Mandò nasce nel 1796 a Trieste appunto, il padre Nikolaos è un ricco mercante, appartiene a una famiglia originaria di Paros; la moglie, Zacharati Hatzi Badi, è una nobildonna di Mykonos. Donna multilingue, erudita, tiene i registri delle attività commerciali del marito. Famiglia emancipata, città multietnica: Mandò cresce libera, parla greco, italiano, francese e turco, studia filosofia e storia dell'Antica Grecia. Vive esperienze del tutto impensabili per le sue coetanee greche dell'epoca. E ha parecchi ammiratori: ha fascino da vendere “La bella greca”, come la chiamano in città.
Ha solo ventidue anni quando papà Nikolaos, fervente patriota, muore assassinato. E allora prima si rifugia sull'isola di Tinos, poi a Mykonos. Qui, nelle Cicladi, la ragazza cresciuta nel porto franco dell'Impero austroungarico tra salotti eleganti e gli echi della Rivoluzione francese si trasforma e la sua vita da romanzo rosa diventa un thriller fatto di guerra e di spionaggio, di amore e di gelosie, di ricchezza e povertà. A Mykonos fa suoi i princìpi della Filiki Eteria, la società segreta che seppe trasformare il sentimento patriottico greco in insurrezione nazionale. E quando inizia la lotta, nel 1821, lei è lì: impegna il suo denaro, vende oro e gioielli, si fa armatrice di due navi da affidare alle forze rivoluzionarie isolane contro gli Ottomani. Anzi, lei stessa partecipa alla battaglia. Oscurata dagli storici greci, altri ricercatori europei invece documentano la sua partecipazione a diverse operazioni militari. E in Europa cresce il suo mito, rafforzato anche dai rapporti epistolari che Mandò mantiene con gruppi di donne parigine che invita a sostenere il movimento filoellenico. “Desidero ardentemente una notte di combattimento come tu desideri una notte di ballo”, scrive a un’amica. Il suo ritratto viene stampato e fatto circolare in tutta Europa.

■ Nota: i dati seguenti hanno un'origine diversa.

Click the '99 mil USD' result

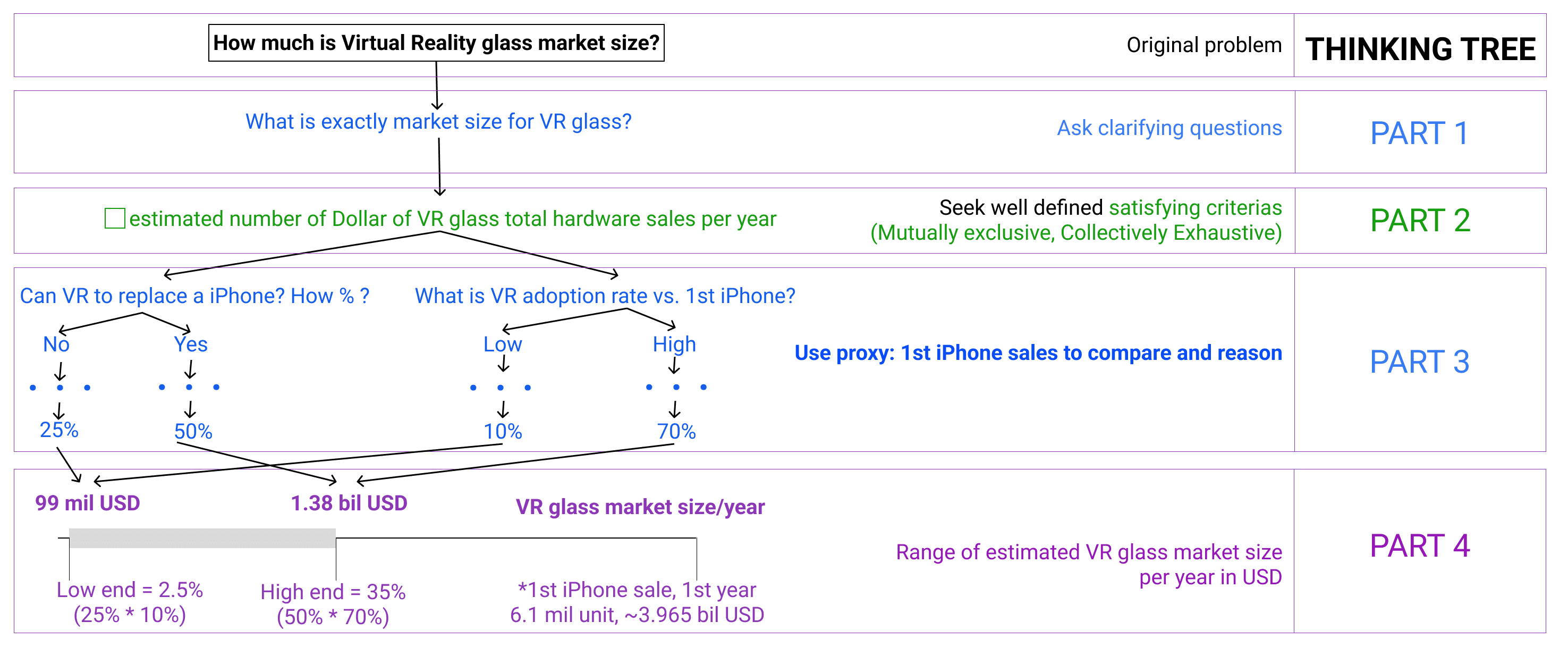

Poi conosce il principe Dimitrios Ipsilantis, combattente coraggioso per niente affascinante, e se ne innamora. Dimitrios le promette di sposarla, i due nel 1823 si trasferiscono nel Peloponneso, a Nauplia. Convivono “con grande scandalo”, per usare i termini dell’epoca (“Il principe corre dietro le gonne di quella donna di Mykonos vestita all’occidentale”, si commenta), soprattutto contro di loro si scaglia Ioannis Koletis, un astuto politico francofilo che della morale pubblica se ne infischia. Gli importa, piuttosto, che quelle nozze non si facciano: pericoloso un matrimonio che unirebbe due famiglie filorusse troppo vicine allo zar. La casa di Nauplia viene bruciata, tutto ciò che possiedono rubato. Soprattutto, Koletis mette in giro la voce del tradimento di Mandò con l’inglese Edward Blanquiere: Dimitrios ci crede, cancella la promessa di matrimonio, la coppia si separa. Mandò cade in disgrazia e si rifugia a Paros. È sola, indigente, privata anche del riconoscimento delle proprie azioni militari, lei che - unica tra le donne della Rivoluzione - ha meritato il grado di generale in capo. “Il mio servizio al mio Paese era diverso da quello degli altri ufficiali?” scrive nel 1840 al re Ottone in una lettera archiviata e ignorata come tutte le altre che scrive. Sì, ha combattuto per il suo Paese ma era una donna.
“La bella greca” muore di tifo nel 1848, a 52 anni. La tomba non esiste più, gli storici proveranno a ignorarla, ma a Paros e a Mykonos rimane nel cuore degli isolani: busti, piazze, lapidi ricordano questa donna coraggiosa dall'imprinting triestino. E lo Stato greco? L'ha raffigurata sulla moneta da due dracme, tra il 1988 e il 2001. Ora, la rivincita e il riscatto di Mandò con l'intitolazione dell'aeroporto, e anche questo è storia: perché è il primo aeroporto greco dedicato a una donna, il quarto in Europa dopo Spagna, Turchia e Albania (per dire, in Italia diciotto dei 34 aeroporti internazionali e regionali portano un nome e un cognome ma nessuno appartiene a una donna. E se proprio lo volete sapere, nel mondo, dei quattrocento scali aerei più importanti appena sedici sono dedicati alle donne).
A Paros e a Mykonos il busto di Mandò osserva il mare. Chi l'ha ritratta, con quella fierezza nello sguardo, ha saputo congelare nel tempo l'inestimabile contributo di questa “mula” alla storia della Grecia.